* [PATCH] badness() dramatically overcounts memory
@ 2008-02-05 3:34 Jeff Davis
2008-02-05 4:13 ` Balbir Singh
0 siblings, 1 reply; 7+ messages in thread
From: Jeff Davis @ 2008-02-05 3:34 UTC (permalink / raw)
To: linux-kernel, linux-mm
[-- Attachment #1: Type: text/plain, Size: 821 bytes --]
In oom_kill.c, one of the badness calculations is wildly inaccurate. If
memory is shared among child processes, that same memory will be counted
for each child, effectively multiplying the memory penalty by N, where N
is the number of children.
This makes it almost certain that the parent will always be chosen as
the victim of the OOM killer (assuming any substantial amount memory
shared among the children), even if the parent and children are well
behaved and have a reasonable and unchanging VM size.

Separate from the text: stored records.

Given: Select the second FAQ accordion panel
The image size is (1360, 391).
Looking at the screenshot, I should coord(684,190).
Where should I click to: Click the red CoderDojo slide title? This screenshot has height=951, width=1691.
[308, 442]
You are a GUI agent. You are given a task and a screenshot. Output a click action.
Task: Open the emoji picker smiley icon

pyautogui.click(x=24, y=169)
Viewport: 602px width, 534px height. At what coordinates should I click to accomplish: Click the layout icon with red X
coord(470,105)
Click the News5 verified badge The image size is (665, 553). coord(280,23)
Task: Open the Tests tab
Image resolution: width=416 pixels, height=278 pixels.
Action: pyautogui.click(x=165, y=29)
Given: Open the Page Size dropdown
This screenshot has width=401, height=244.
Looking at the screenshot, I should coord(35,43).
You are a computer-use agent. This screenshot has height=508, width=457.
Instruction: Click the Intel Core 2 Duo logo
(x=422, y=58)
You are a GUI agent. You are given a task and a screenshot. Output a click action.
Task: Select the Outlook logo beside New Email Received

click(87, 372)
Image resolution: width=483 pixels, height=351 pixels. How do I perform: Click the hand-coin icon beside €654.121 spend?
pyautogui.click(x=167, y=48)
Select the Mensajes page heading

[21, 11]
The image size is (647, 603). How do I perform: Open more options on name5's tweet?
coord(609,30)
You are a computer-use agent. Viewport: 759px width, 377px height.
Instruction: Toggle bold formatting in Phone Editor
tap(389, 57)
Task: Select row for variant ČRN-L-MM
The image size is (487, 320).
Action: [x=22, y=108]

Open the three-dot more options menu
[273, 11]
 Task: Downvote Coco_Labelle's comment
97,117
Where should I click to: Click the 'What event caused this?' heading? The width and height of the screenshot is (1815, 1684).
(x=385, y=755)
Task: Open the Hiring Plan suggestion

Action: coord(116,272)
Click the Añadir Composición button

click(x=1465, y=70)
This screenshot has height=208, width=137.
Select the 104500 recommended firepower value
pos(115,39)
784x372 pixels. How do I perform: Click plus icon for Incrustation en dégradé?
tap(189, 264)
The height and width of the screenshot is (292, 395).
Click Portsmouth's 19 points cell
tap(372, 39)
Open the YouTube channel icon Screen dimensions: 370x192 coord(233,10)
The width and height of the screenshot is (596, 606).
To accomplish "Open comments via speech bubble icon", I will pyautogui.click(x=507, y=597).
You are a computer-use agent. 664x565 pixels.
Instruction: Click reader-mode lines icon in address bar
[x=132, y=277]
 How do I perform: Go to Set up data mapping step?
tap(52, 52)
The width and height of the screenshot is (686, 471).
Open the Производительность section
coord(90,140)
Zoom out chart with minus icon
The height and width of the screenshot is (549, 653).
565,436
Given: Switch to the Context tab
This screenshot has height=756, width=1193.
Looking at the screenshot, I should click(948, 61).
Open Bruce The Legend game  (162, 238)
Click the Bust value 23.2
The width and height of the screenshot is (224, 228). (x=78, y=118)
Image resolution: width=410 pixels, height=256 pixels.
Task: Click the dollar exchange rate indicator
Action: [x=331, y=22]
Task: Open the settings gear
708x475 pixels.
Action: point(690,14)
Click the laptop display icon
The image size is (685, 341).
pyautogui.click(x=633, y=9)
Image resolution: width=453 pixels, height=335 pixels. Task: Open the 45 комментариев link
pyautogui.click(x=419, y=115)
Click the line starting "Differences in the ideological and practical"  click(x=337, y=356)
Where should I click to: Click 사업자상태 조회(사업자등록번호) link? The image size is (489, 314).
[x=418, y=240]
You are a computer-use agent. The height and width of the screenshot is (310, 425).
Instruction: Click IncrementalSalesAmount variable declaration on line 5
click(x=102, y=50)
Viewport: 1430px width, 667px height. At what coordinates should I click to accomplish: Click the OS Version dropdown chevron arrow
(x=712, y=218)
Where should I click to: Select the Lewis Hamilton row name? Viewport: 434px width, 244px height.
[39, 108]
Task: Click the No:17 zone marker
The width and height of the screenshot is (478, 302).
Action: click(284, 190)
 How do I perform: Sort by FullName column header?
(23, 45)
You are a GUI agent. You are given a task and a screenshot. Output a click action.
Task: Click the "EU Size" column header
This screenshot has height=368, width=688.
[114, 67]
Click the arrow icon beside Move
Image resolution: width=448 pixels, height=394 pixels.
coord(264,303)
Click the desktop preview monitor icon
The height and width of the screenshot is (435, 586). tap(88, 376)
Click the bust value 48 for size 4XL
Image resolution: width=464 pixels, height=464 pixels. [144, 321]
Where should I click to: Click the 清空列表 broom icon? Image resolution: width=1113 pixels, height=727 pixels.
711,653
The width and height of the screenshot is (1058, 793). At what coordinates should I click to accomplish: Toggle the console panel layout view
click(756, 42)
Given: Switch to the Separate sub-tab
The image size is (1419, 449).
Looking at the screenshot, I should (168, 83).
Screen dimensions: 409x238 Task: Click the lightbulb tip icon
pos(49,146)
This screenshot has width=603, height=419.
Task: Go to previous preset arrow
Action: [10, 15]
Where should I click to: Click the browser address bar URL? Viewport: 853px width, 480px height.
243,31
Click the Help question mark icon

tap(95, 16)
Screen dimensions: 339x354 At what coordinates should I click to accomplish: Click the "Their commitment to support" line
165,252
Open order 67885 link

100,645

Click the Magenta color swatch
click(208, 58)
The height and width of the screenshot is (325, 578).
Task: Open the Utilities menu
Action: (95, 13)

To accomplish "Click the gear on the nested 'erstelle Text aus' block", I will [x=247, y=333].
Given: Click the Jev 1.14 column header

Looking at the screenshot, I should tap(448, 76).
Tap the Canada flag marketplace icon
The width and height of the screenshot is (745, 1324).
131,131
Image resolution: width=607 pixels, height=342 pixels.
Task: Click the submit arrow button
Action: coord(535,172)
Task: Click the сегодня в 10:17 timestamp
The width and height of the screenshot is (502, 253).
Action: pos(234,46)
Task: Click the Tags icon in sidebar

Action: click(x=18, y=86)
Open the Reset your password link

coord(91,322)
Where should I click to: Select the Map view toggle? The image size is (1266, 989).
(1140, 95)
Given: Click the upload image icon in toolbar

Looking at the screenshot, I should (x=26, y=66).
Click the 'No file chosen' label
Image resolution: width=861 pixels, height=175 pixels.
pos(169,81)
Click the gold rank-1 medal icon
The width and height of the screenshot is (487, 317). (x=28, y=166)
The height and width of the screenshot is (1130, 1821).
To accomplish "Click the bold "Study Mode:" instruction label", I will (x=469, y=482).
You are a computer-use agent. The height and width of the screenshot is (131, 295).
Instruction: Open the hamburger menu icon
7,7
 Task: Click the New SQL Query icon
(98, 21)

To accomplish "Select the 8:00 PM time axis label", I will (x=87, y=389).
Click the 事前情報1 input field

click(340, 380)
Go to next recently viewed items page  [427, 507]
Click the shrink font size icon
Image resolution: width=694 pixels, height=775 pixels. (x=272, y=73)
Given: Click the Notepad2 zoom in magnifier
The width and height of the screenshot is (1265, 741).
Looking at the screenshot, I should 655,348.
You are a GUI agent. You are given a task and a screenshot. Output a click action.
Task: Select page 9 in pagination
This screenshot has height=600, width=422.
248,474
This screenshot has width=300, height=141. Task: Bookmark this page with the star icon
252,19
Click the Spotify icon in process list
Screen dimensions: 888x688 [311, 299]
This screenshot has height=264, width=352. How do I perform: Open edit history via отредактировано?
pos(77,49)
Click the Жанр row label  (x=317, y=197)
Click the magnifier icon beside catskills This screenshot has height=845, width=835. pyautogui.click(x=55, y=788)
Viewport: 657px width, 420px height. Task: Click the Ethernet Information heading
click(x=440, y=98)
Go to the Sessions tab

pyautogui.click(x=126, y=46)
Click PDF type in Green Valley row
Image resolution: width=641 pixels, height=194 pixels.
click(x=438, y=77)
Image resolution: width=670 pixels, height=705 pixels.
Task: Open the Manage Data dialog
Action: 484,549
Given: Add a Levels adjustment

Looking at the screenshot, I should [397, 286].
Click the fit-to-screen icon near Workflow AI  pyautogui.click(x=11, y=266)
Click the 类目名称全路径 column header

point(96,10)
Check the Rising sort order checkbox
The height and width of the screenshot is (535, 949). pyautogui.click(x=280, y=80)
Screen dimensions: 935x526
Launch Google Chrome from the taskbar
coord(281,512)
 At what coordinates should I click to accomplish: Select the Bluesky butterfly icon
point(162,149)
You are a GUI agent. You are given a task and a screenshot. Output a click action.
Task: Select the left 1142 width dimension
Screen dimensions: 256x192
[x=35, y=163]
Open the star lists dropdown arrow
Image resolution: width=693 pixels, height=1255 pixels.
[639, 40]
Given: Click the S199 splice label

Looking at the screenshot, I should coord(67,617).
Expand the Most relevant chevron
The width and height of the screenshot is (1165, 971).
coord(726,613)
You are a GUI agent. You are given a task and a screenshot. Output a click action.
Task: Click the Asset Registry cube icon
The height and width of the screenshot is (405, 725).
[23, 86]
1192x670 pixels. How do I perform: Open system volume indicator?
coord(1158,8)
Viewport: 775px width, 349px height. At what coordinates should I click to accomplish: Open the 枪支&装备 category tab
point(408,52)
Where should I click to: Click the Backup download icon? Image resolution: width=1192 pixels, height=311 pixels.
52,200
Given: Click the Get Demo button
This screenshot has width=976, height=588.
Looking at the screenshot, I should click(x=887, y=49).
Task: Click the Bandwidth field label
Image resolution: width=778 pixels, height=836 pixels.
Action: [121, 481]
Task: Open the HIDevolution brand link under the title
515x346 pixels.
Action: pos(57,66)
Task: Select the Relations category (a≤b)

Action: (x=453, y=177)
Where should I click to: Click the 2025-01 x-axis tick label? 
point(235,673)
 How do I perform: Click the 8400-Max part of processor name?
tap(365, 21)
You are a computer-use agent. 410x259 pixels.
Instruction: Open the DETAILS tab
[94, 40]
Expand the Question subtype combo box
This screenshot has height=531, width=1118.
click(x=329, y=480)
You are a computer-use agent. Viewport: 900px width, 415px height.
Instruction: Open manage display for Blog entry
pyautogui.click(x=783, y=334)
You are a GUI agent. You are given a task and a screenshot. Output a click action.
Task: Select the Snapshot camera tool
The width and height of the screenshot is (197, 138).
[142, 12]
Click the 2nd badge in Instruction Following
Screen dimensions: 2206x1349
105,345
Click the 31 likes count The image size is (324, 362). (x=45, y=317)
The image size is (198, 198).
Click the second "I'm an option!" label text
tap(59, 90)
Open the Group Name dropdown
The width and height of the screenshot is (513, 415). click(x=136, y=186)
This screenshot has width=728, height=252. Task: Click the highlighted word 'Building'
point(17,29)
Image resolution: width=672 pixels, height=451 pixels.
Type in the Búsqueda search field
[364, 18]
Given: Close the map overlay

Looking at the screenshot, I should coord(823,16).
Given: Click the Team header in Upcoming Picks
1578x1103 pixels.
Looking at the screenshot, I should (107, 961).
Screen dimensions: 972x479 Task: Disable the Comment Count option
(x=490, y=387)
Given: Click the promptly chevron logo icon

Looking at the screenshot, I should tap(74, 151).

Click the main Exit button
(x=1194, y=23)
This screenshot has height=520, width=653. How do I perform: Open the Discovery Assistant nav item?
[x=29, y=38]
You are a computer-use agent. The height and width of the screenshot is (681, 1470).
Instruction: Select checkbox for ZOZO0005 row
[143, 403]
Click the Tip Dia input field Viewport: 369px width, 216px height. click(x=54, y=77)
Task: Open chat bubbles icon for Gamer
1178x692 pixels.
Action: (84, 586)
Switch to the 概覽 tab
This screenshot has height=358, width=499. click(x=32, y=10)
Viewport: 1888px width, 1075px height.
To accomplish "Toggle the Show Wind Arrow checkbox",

Usually this does not actually alleviate the memory pressure because the
truly bad process is completely unrelated; and the OOM killer must later
kill the truly bad process.
This trivial patch corrects the calculation so that it does not count a
child's shared memory against the parent.
Regards,
Jeff Davis
[-- Attachment #2: linux-badness.diff --]
[-- Type: text/x-patch, Size: 776 bytes --]
--- mm/oom_kill.c.orig 2007-08-01 10:41:53.000000000 -0700
+++ mm/oom_kill.c 2008-02-04 14:47:10.000000000 -0800
@@ -83,11 +83,14 @@
* machine with an endless amount of children. In case a single
* child is eating the vast majority of memory, adding only half
* to the parents will make the child our kill candidate of choice.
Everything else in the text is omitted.